== Exercise aim ==
Beginning with the line that includes "Select the large ONLINE STORE navigation tab" and ending with the last line of the entries below, set down each line exactly; include no pictures.

== Provided data ==
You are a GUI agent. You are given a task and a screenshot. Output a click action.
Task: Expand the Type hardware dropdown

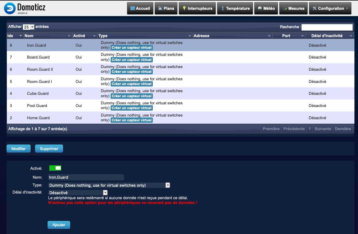168,185
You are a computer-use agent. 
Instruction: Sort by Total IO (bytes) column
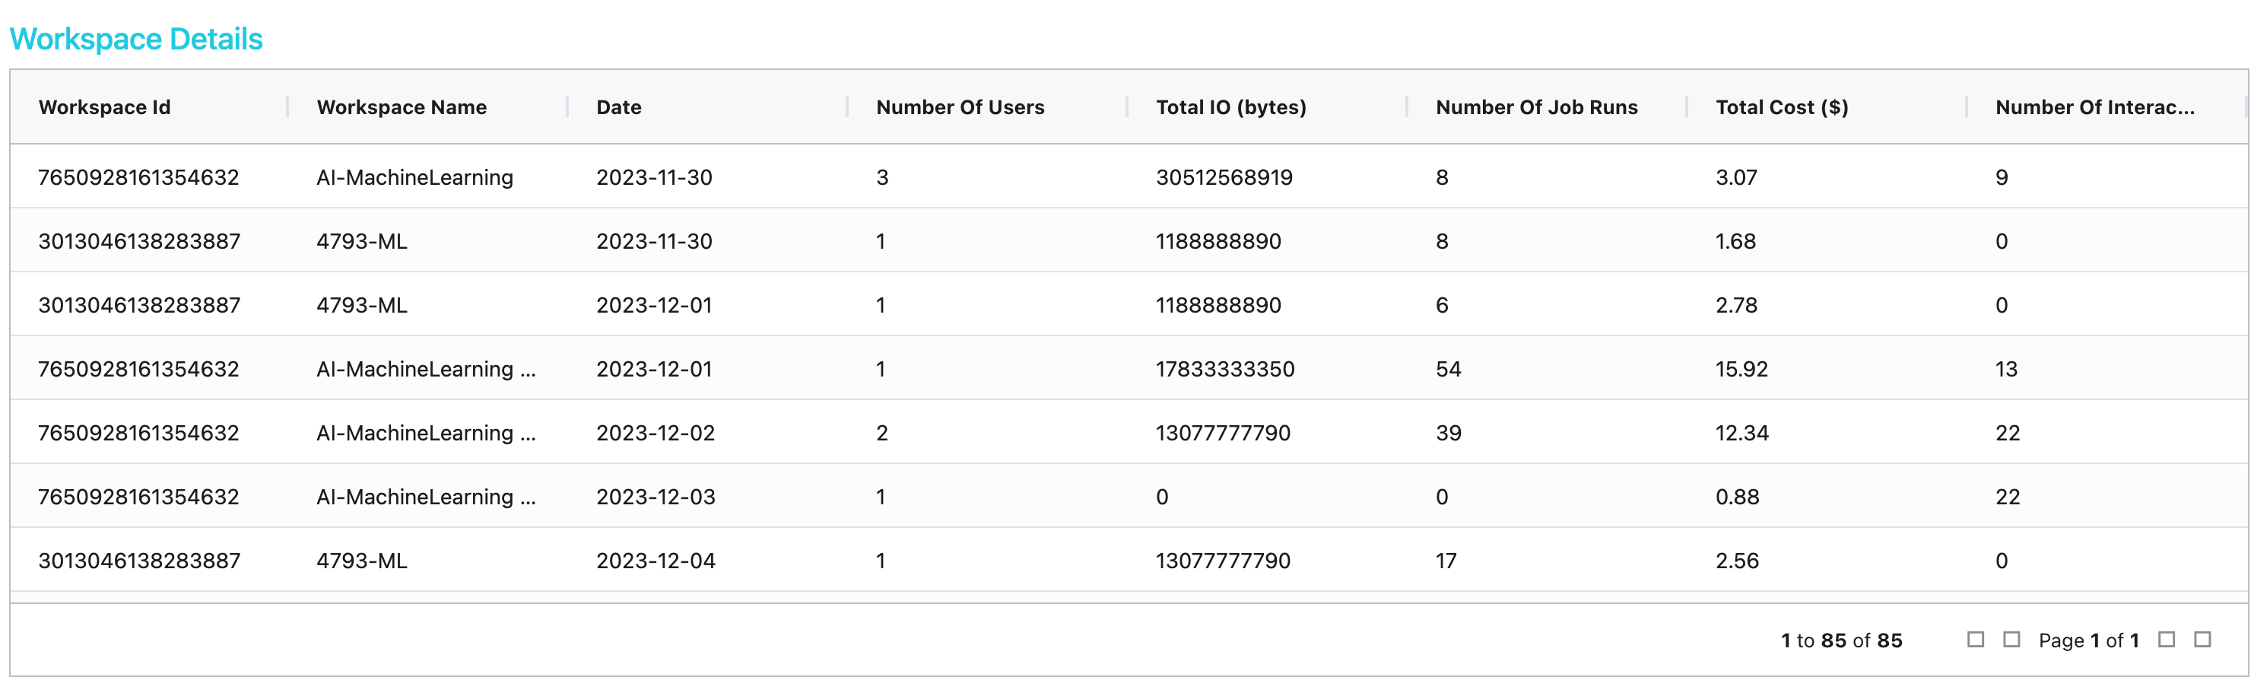coord(1231,107)
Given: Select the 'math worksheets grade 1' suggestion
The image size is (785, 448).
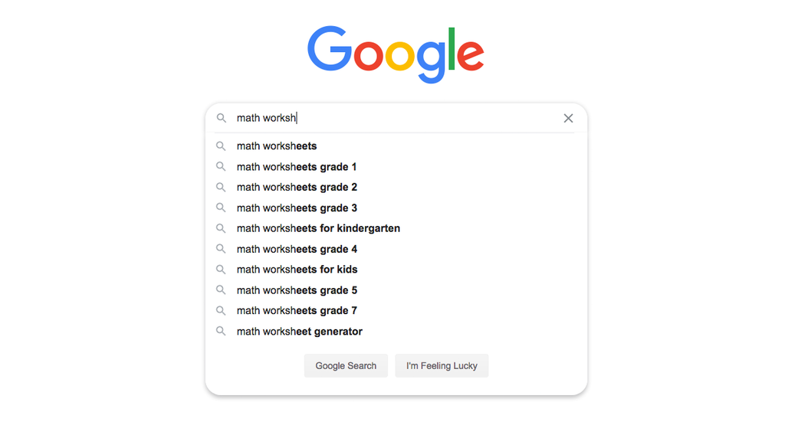Looking at the screenshot, I should pos(296,166).

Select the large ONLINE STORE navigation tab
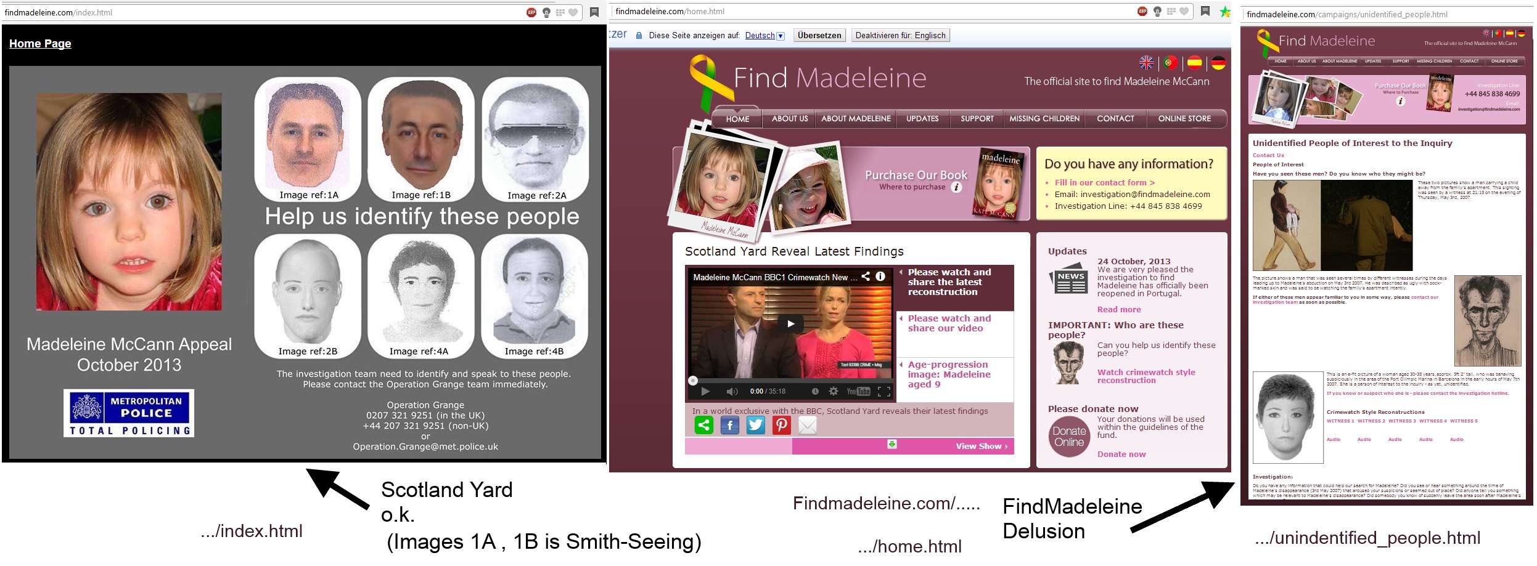pyautogui.click(x=1184, y=119)
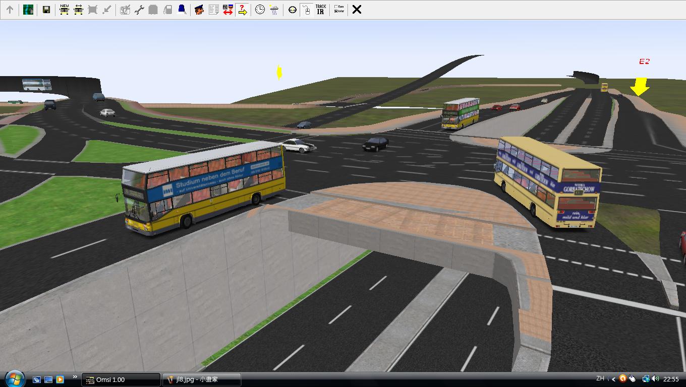Toggle the help question mark arrow button

pyautogui.click(x=242, y=10)
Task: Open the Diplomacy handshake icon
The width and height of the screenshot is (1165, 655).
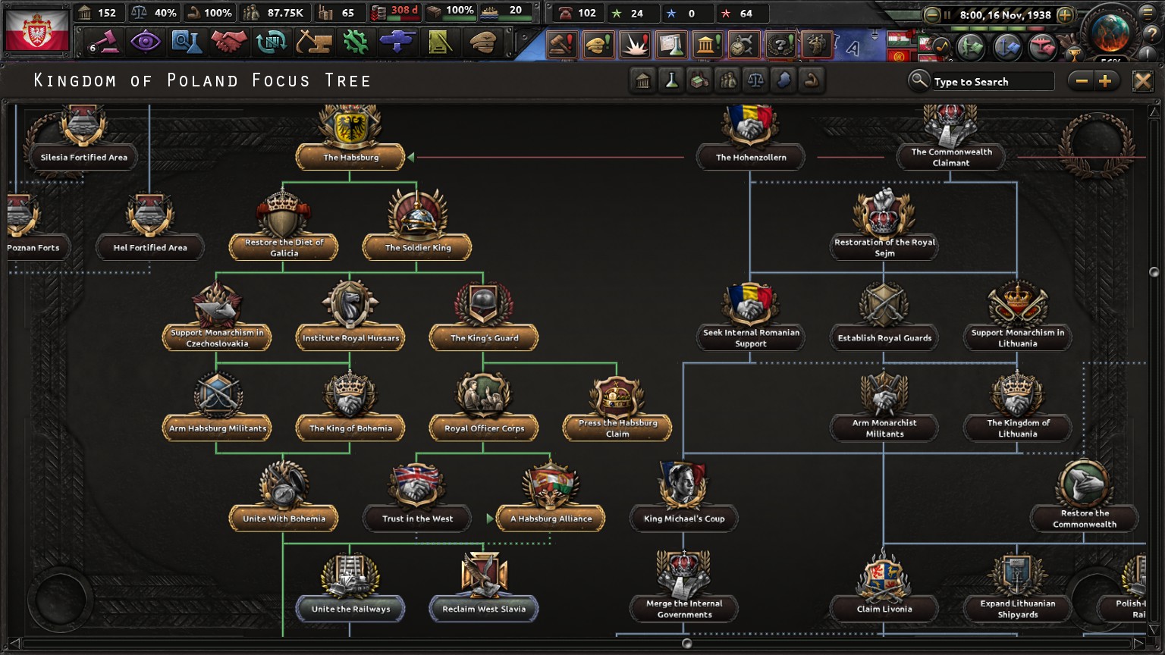Action: (228, 42)
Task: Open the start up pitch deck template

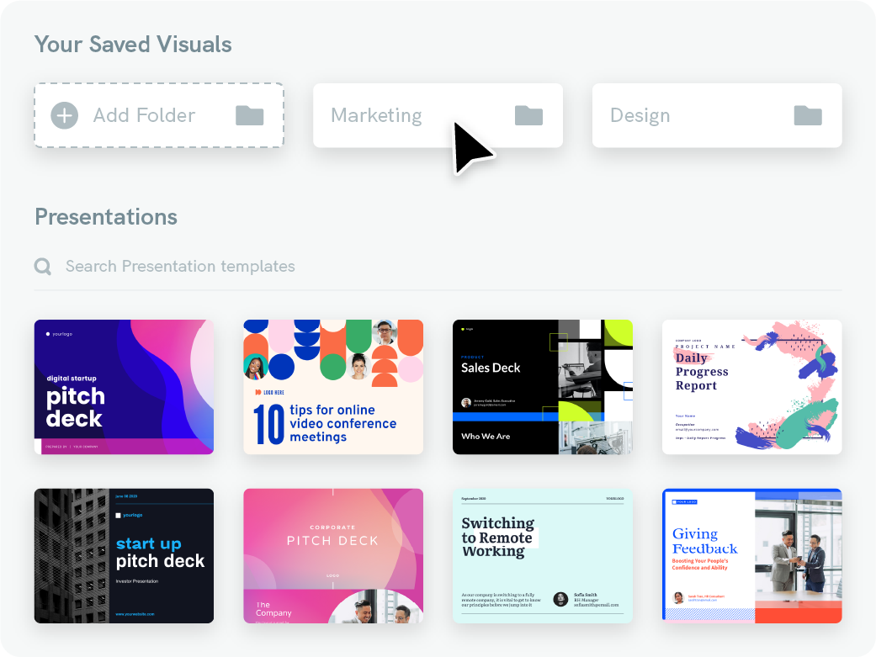Action: coord(124,556)
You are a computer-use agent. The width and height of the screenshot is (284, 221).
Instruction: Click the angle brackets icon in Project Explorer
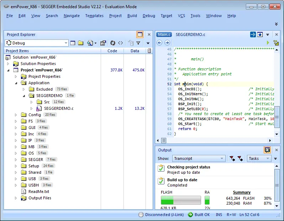[x=120, y=43]
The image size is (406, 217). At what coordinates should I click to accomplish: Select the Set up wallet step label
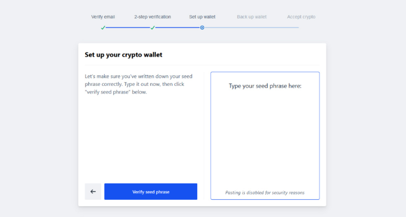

== The completed task ==
Select the large ONLINE STORE navigation tab
pyautogui.click(x=1184, y=119)
Toggle the help question mark arrow button

pyautogui.click(x=242, y=10)
Task: Open the Diplomacy handshake icon
The width and height of the screenshot is (1165, 655).
Action: (228, 42)
Task: Open the start up pitch deck template

Action: coord(124,556)
You are a computer-use agent. The width and height of the screenshot is (284, 221).
Instruction: Click the angle brackets icon in Project Explorer
[x=120, y=43]
The image size is (406, 217). At what coordinates should I click to accomplish: Select the Set up wallet step label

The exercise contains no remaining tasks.